Problem statement: Find the line containing "Task: Change the Link in tekst blue swatch", then print it and each following line through the end of the records, exactly and with nothing added; leave out any pictures.

··· Entries supplied ···

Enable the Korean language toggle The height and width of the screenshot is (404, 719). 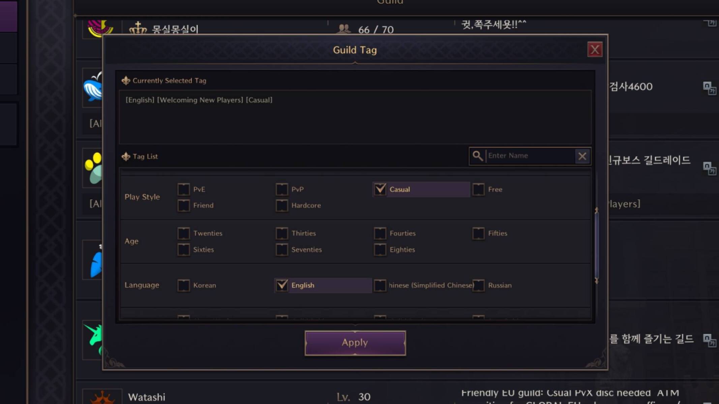183,285
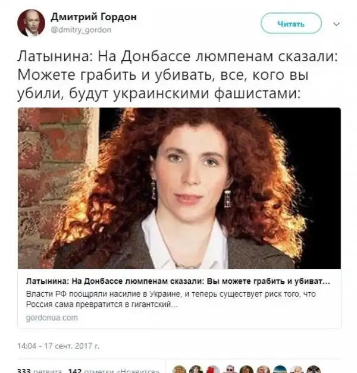Image resolution: width=357 pixels, height=373 pixels.
Task: Open the 14:04 - 17 сент. 2017 timestamp
Action: (58, 346)

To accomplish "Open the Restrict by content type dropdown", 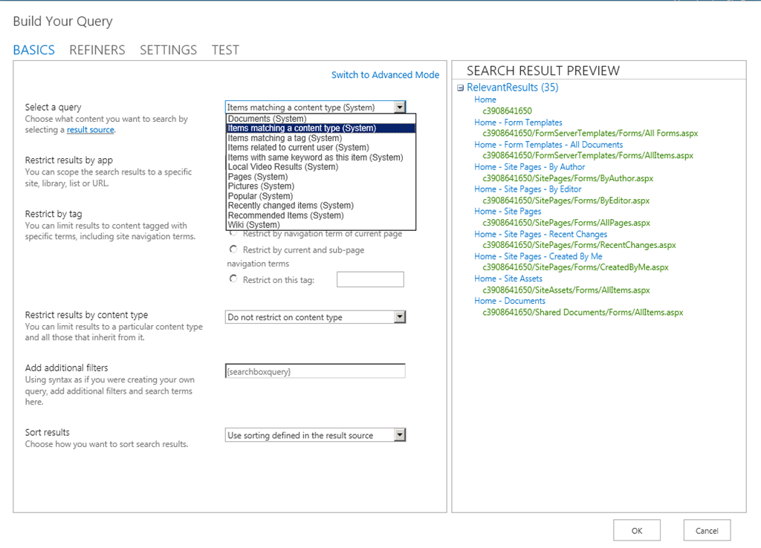I will pyautogui.click(x=400, y=317).
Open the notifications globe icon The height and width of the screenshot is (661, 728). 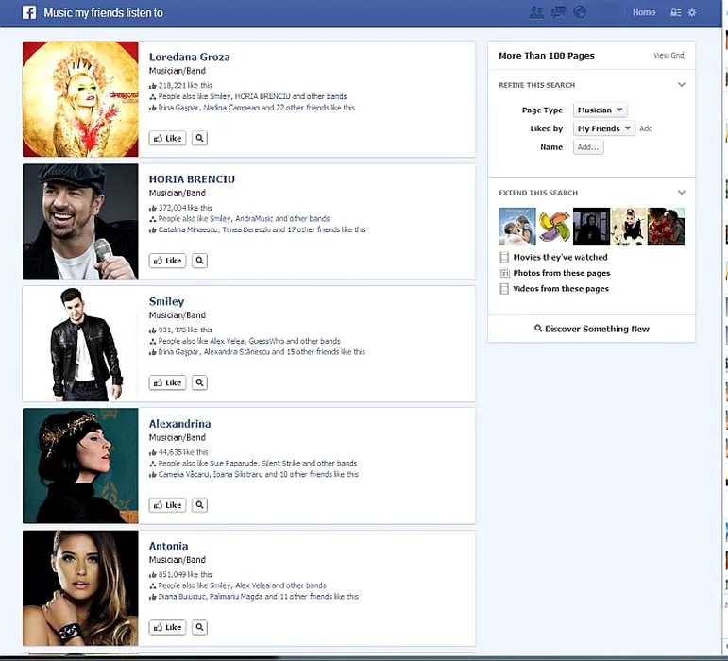click(580, 12)
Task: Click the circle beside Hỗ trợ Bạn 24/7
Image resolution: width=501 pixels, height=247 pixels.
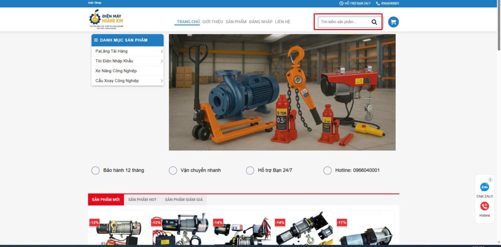Action: 250,171
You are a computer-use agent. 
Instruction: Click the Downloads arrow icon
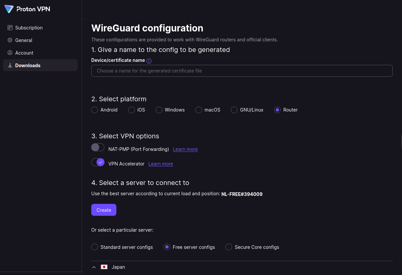pos(10,66)
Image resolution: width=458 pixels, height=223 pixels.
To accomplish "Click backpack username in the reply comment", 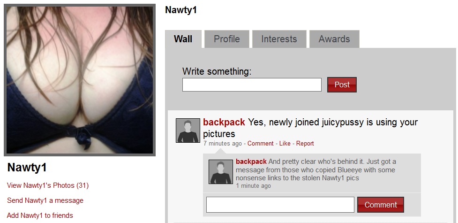I will tap(251, 161).
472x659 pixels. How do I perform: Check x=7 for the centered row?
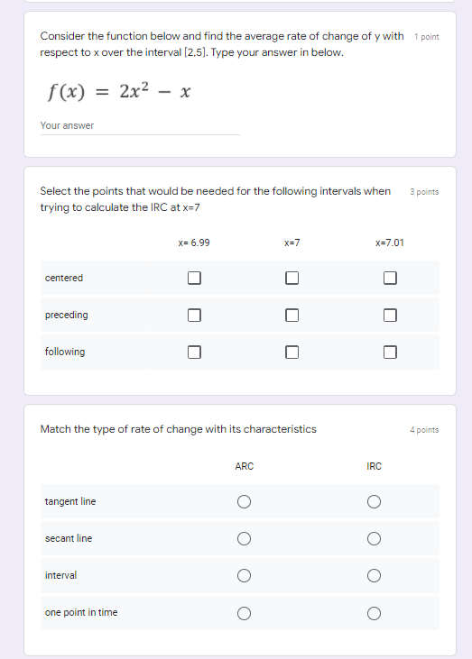click(x=292, y=278)
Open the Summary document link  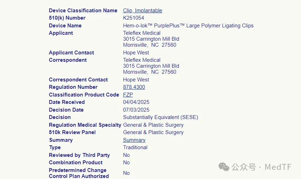pos(134,140)
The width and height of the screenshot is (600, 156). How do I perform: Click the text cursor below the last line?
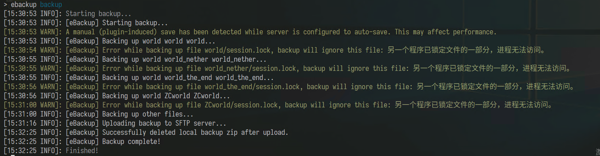(x=13, y=155)
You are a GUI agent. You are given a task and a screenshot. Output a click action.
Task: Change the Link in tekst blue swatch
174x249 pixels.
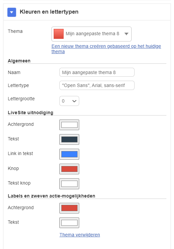pos(69,154)
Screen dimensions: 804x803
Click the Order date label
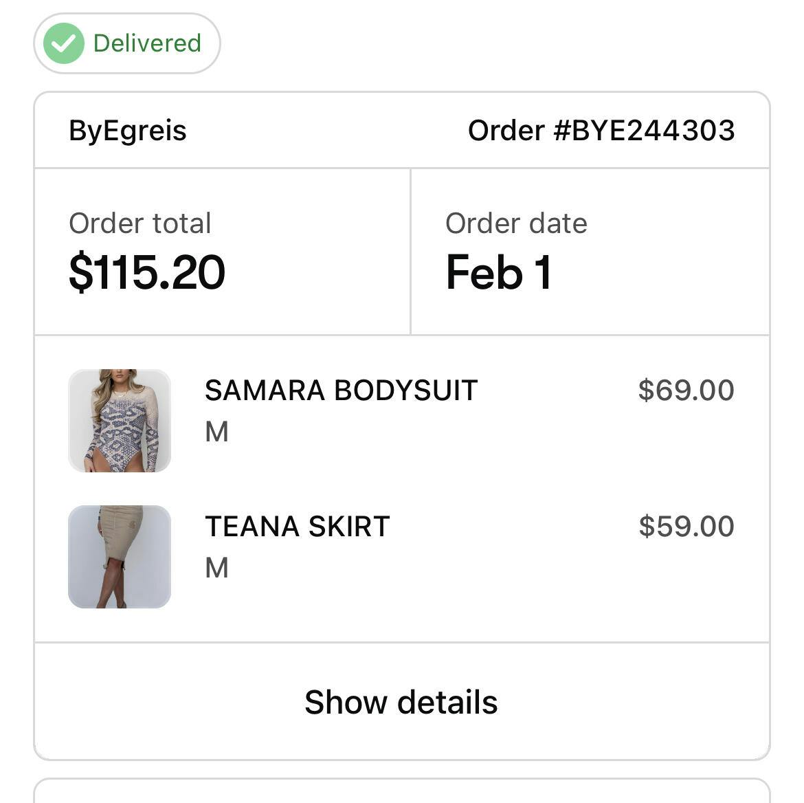point(516,223)
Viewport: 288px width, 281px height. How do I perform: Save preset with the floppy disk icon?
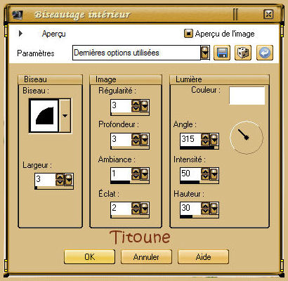click(222, 53)
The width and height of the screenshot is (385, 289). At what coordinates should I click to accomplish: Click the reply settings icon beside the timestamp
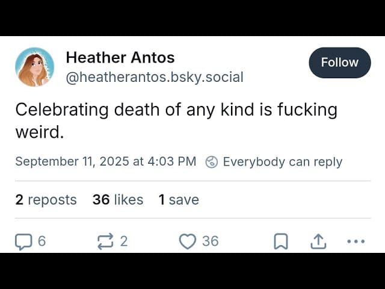coord(211,162)
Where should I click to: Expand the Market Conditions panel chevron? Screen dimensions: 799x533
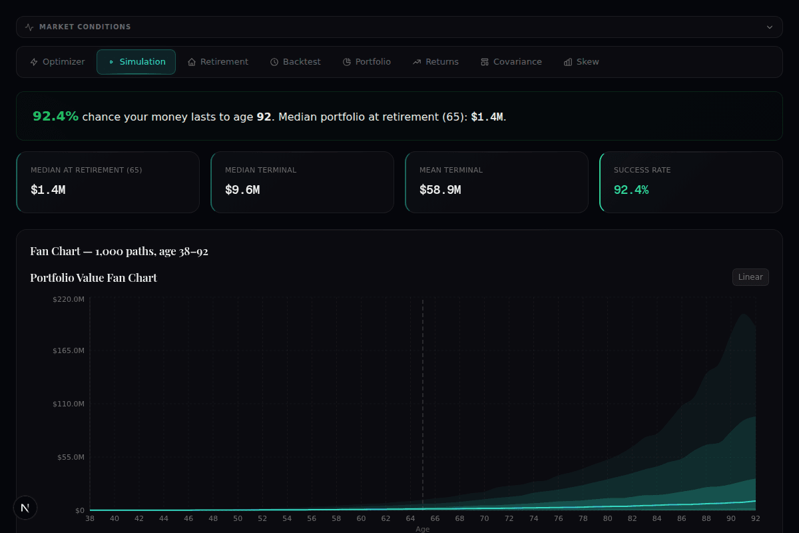(770, 27)
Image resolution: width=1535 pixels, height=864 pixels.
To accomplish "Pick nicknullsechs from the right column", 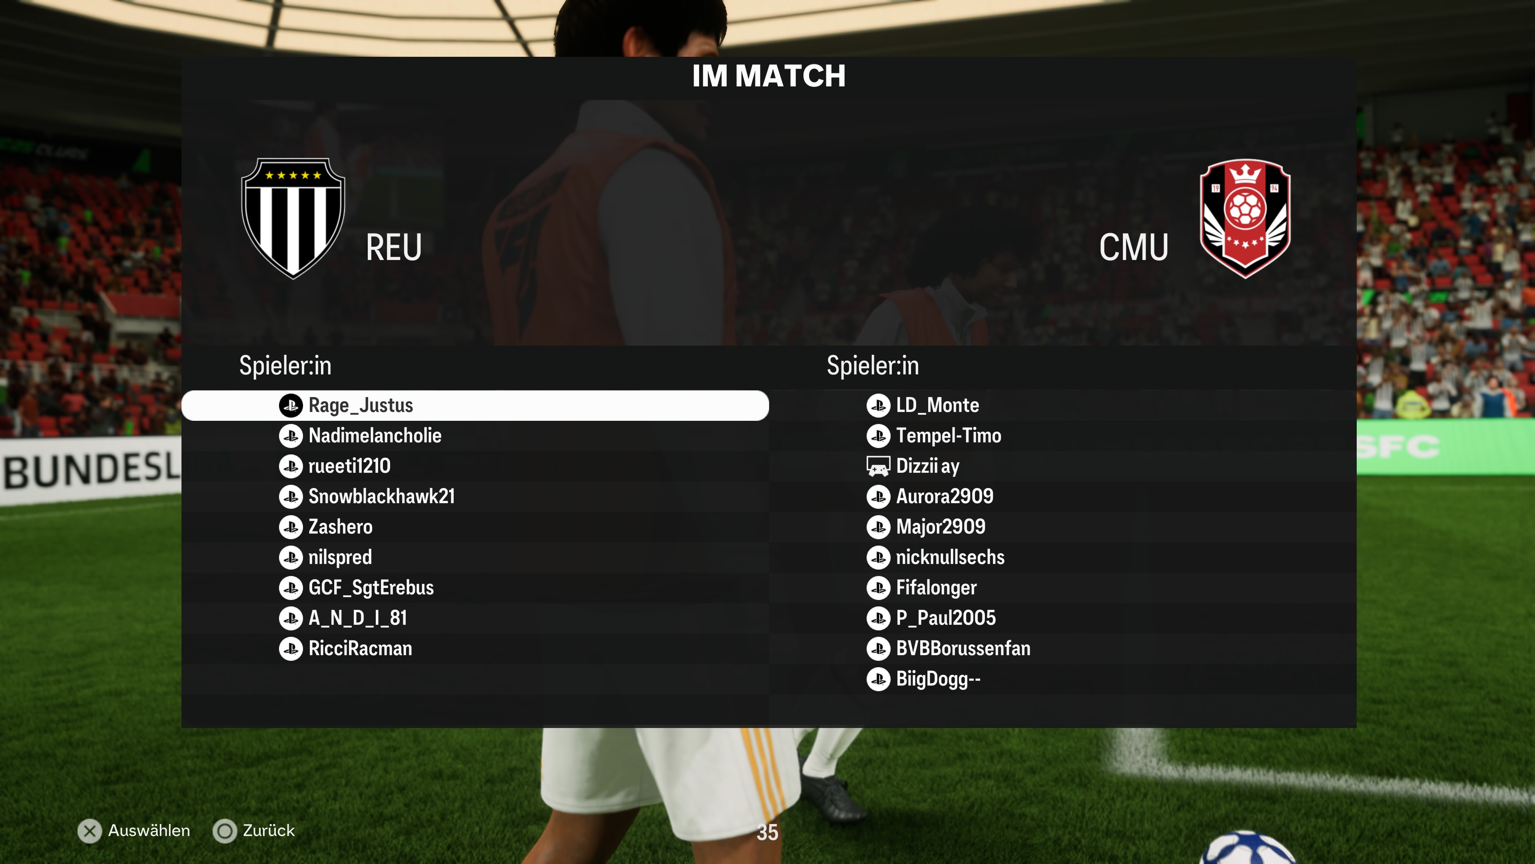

···

Your response:
Task: Change the Link in tekst blue swatch
174x249 pixels.
pos(69,154)
Screen dimensions: 804x803
Click the Order date label
point(516,223)
Viewport: 288px width, 281px height. How do I perform: Save preset with the floppy disk icon?
click(222, 53)
The width and height of the screenshot is (385, 289). At what coordinates should I click to accomplish: Click the reply settings icon beside the timestamp
coord(211,162)
Where should I click to: Expand the Market Conditions panel chevron? Screen dimensions: 799x533
(770, 27)
Image resolution: width=1535 pixels, height=864 pixels.
To accomplish "Pick nicknullsechs from the right column", 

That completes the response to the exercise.